● EXERCISE GOAL:
Copy the data below verbatim, from its first line through the line containing "Looking at the image, I should click on (62, 876).", including both of those lines.

***** RECORDS FOR THE EXERCISE

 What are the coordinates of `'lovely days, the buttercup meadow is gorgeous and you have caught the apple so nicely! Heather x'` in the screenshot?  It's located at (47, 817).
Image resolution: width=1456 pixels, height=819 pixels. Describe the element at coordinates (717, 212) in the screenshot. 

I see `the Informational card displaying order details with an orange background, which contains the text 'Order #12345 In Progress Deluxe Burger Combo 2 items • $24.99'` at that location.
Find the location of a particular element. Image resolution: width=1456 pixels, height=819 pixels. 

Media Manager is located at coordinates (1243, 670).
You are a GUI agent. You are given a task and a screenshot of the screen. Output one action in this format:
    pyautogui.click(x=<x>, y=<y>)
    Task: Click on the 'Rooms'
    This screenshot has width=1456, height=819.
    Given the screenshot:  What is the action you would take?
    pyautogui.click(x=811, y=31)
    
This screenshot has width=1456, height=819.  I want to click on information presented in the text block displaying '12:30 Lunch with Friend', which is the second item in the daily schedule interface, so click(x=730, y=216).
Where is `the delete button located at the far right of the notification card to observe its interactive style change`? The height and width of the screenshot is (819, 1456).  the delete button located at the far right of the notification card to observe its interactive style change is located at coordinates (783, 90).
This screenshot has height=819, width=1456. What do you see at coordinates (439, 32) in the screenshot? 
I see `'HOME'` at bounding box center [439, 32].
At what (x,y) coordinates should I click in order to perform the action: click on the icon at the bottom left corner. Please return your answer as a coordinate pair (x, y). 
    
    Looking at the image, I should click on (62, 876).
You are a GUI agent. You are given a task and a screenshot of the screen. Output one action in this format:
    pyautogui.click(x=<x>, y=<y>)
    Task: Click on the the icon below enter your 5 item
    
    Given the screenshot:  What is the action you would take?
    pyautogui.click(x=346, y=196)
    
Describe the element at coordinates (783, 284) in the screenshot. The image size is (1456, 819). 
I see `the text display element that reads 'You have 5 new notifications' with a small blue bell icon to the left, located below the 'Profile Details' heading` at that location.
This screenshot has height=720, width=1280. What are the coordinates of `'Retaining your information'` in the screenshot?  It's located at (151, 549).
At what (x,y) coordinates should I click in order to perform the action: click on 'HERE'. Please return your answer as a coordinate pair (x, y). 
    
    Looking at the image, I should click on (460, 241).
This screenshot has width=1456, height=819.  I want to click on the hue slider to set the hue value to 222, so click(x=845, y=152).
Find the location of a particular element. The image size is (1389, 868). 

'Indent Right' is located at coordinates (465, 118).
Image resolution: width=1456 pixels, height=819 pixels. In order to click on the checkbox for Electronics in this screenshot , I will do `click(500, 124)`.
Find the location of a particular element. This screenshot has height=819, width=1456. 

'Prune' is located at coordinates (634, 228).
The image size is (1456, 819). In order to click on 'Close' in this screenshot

**********

● TASK SOLUTION:
 What are the coordinates of `'lovely days, the buttercup meadow is gorgeous and you have caught the apple so nicely! Heather x'` in the screenshot?  It's located at (47, 817).
Image resolution: width=1456 pixels, height=819 pixels. Describe the element at coordinates (717, 212) in the screenshot. 

I see `the Informational card displaying order details with an orange background, which contains the text 'Order #12345 In Progress Deluxe Burger Combo 2 items • $24.99'` at that location.
Find the location of a particular element. Image resolution: width=1456 pixels, height=819 pixels. 

Media Manager is located at coordinates (1243, 670).
You are a GUI agent. You are given a task and a screenshot of the screen. Output one action in this format:
    pyautogui.click(x=<x>, y=<y>)
    Task: Click on the 'Rooms'
    This screenshot has width=1456, height=819.
    Given the screenshot:  What is the action you would take?
    pyautogui.click(x=811, y=31)
    
This screenshot has width=1456, height=819.  I want to click on information presented in the text block displaying '12:30 Lunch with Friend', which is the second item in the daily schedule interface, so click(x=730, y=216).
Where is `the delete button located at the far right of the notification card to observe its interactive style change`? The height and width of the screenshot is (819, 1456).  the delete button located at the far right of the notification card to observe its interactive style change is located at coordinates (783, 90).
This screenshot has height=819, width=1456. What do you see at coordinates (439, 32) in the screenshot? 
I see `'HOME'` at bounding box center [439, 32].
At what (x,y) coordinates should I click in order to perform the action: click on the icon at the bottom left corner. Please return your answer as a coordinate pair (x, y). 
    
    Looking at the image, I should click on (62, 876).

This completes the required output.